We Need Mines
We need mines. We need mines because we need stuff like cars and food and pipes to deliver our water and fuel. I have a car and a cell phone and a house, so I understand all that.
Mines are needed to get the metals and other chemicals from the ground that we need to manufacture stuff. Of this there really is no doubt.
We Don't Need Mines Anywhere and Everywhere
We just don't need mines everywhere there is a concentration metal and chemicals in the ground. In fact, we CAN'T have them everywhere. We can't have them where they would poison my drinking water, nor where they would destroy my house or my children's school.
Mines need to built:
- where there is both a concentration of metals and chemicals in the ground that makes them financially viable, and
- where they do not impose too great a cost on the people who live close to them and on the environment.
That is the test for any mine, and that is the test for Taseko Mines' proposed Prosperity Mine.
So how do you measure "too great a cost" to people? or the environment?
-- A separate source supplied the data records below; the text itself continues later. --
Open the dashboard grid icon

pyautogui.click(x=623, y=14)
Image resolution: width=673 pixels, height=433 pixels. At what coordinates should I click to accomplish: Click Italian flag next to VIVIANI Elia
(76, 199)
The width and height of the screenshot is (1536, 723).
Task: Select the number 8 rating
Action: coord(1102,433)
You Wouldn't Want it in Your Backyard
I live in One Hundred Mile House, British Columbia, and there are lots of pretty lakes here, filled with lots of fish and with backdrops of hills and mountains as pretty as you'll find anywhere. But no one who lives near 108 Mile, or 103 Mile, or Horse Lake, Sheridan Lake or Green Lake would put their lake forward as a tailings pond, or offer their beautiful lakefront property up for blasting.
Of course, our houses are collectively worth billions of dollars, and, hey, we built this country, didn't we?
So Whose Land Is It Anyway?
The people who live close to the proposed mine are, for the most part, Aboriginal people, or First Nations people. They are the original inhabitants of this land, a collection of Nations that existed long before Europeans and Asians came here and declared it to be their country.
The people that call themselves Xeni Gwet'in (pronounced Honey Geteen, more or less) have lived where they do for thousands and thousands of years. That's thousands, people, not hundreds. As in, before Christ, before the Han Dynasty, and before Moses divided the Red Sea.
If you came here from England or China or South Africa last year or decade and now call Canada home, I think we can safely say that this place is, in relative terms, not so much yours home as it is theirs.
Who Cares Whose Home It Is?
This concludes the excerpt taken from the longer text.